START DATA RECORDS
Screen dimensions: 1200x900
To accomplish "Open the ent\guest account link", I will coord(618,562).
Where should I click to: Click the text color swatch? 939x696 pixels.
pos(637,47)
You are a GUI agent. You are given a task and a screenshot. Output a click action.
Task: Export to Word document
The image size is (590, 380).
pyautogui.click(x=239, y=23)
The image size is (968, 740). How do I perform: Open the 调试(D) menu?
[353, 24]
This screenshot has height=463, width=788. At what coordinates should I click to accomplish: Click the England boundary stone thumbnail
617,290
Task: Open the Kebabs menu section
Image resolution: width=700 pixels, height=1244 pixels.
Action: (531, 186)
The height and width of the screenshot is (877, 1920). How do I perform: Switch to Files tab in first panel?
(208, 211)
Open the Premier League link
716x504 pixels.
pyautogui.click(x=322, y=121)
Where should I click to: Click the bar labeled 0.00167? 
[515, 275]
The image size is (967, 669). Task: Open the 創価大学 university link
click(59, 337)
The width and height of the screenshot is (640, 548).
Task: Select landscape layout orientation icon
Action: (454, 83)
END DATA RECORDS
Your reply must reproduce all records above exactly.

Screen dimensions: 1200x900
To accomplish "Open the ent\guest account link", I will coord(618,562).
Where should I click to: Click the text color swatch? 939x696 pixels.
pos(637,47)
You are a GUI agent. You are given a task and a screenshot. Output a click action.
Task: Export to Word document
The image size is (590, 380).
pyautogui.click(x=239, y=23)
The image size is (968, 740). How do I perform: Open the 调试(D) menu?
[353, 24]
This screenshot has height=463, width=788. At what coordinates should I click to accomplish: Click the England boundary stone thumbnail
617,290
Task: Open the Kebabs menu section
Image resolution: width=700 pixels, height=1244 pixels.
Action: (531, 186)
The height and width of the screenshot is (877, 1920). How do I perform: Switch to Files tab in first panel?
(208, 211)
Open the Premier League link
716x504 pixels.
pyautogui.click(x=322, y=121)
Where should I click to: Click the bar labeled 0.00167? 
[515, 275]
The image size is (967, 669). Task: Open the 創価大学 university link
click(59, 337)
The width and height of the screenshot is (640, 548).
Task: Select landscape layout orientation icon
Action: (454, 83)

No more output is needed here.